Оже признается, что многие дела и мысли Лунина были ему неизвестны или недоступны: то, в духе века, русский погружается в мудреные рассуждения о магнетизме и мистических тайнах („Лунин и тут был тем же привлекательным по своей оригинальности человеком, и я уверен, что, если б он остался в Париже, он вошел бы в большую славу“); или вдруг появляется в салоне очаровательной баронессы Лидии Роже, где знакомится с неожиданными людьми — от великого Сен-Симона до бывшего шефа полиции полковника Сент-Олера (Оже признается, что беспокоился, как бы Лунин не скомпрометировал себя как-нибудь перед полицейским, но Лидия Роже все уладила); однажды отправляется вместе с Ипполитом навестить знакомого по Петербургу важного иезуита Гривеля, который находит, что „такие люди… нам нужны“. Однако Лунин и Оже не желают „делаться иезуитами в штатском“ (теми, что тайно проводят идеи ордена, внешне не меняя образа жизни).

Но вот наступает день, когда Лунин „сделался необщителен“. Оже „не решался его расспрашивать, хотя и подозревал его в тайных замыслах, судя по тем личностям, которые начали его посещать… Десять лет спустя Бюше, один из главных деятелей карбонаризма, сказал мне, что в их совещаниях участвовал какой-то молодой, пламенный русский; я думаю, что это был Лунин“.

Набраться политической науки, понять эти тайные союзы, оплетавшие едва ли не всю посленаполеоновскую Европу; может быть, в них найти вожделенный рычаг, на который нужно бросить все способности, силы и честолюбие?

### ПРИВЕДЁННЫЕ ЗАПИСИ:
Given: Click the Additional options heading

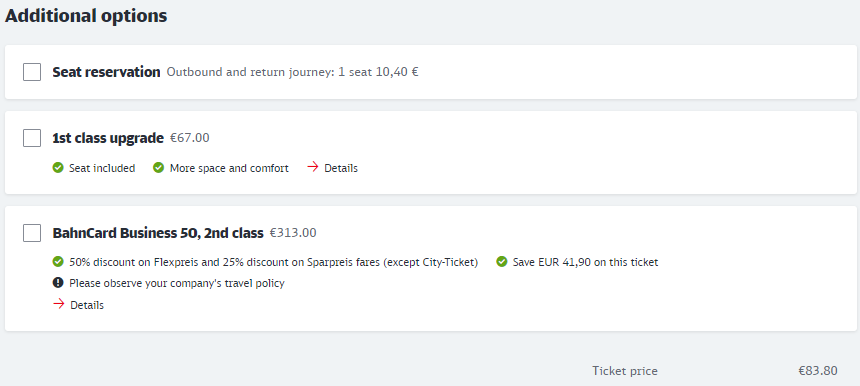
==
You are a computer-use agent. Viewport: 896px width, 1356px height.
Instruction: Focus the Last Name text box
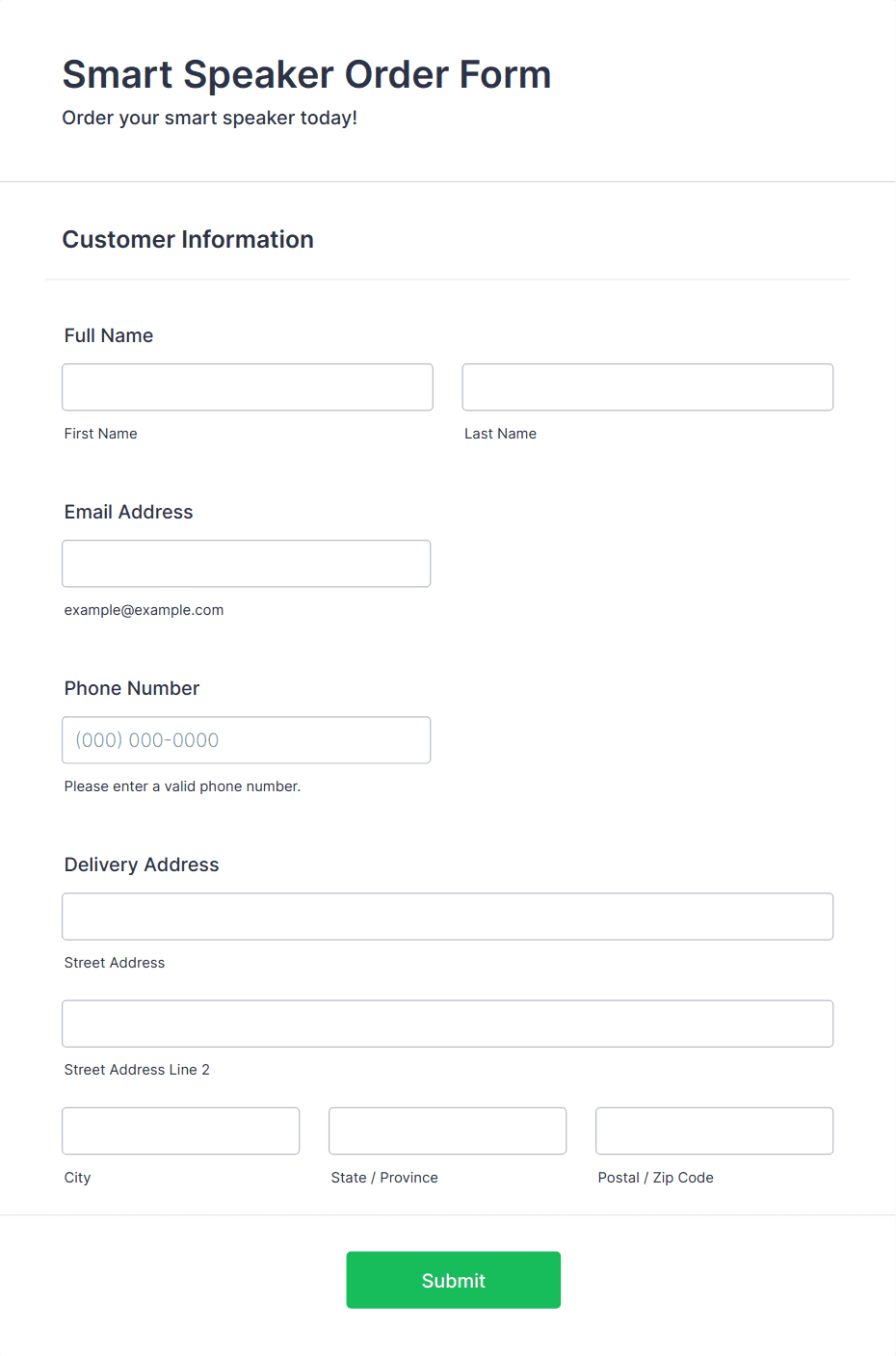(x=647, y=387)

### ПИСЬМЕННОЕ ЗАДАНИЕ:
Процитируйте полностью и дословно фрагмент о Лунине. Приведённые выше пункты здесь не понадобятся.

### ОТВЕТ К УПРАЖНЕНИЮ:
Оже признается, что многие дела и мысли Лунина были ему неизвестны или недоступны: то, в духе века, русский погружается в мудреные рассуждения о магнетизме и мистических тайнах („Лунин и тут был тем же привлекательным по своей оригинальности человеком, и я уверен, что, если б он остался в Париже, он вошел бы в большую славу“); или вдруг появляется в салоне очаровательной баронессы Лидии Роже, где знакомится с неожиданными людьми — от великого Сен-Симона до бывшего шефа полиции полковника Сент-Олера (Оже признается, что беспокоился, как бы Лунин не скомпрометировал себя как-нибудь перед полицейским, но Лидия Роже все уладила); однажды отправляется вместе с Ипполитом навестить знакомого по Петербургу важного иезуита Гривеля, который находит, что „такие люди… нам нужны“. Однако Лунин и Оже не желают „делаться иезуитами в штатском“ (теми, что тайно проводят идеи ордена, внешне не меняя образа жизни).

Но вот наступает день, когда Лунин „сделался необщителен“. Оже „не решался его расспрашивать, хотя и подозревал его в тайных замыслах, судя по тем личностям, которые начали его посещать… Десять лет спустя Бюше, один из главных деятелей карбонаризма, сказал мне, что в их совещаниях участвовал какой-то молодой, пламенный русский; я думаю, что это был Лунин“.

Набраться политической науки, понять эти тайные союзы, оплетавшие едва ли не всю посленаполеоновскую Европу; может быть, в них найти вожделенный рычаг, на который нужно бросить все способности, силы и честолюбие?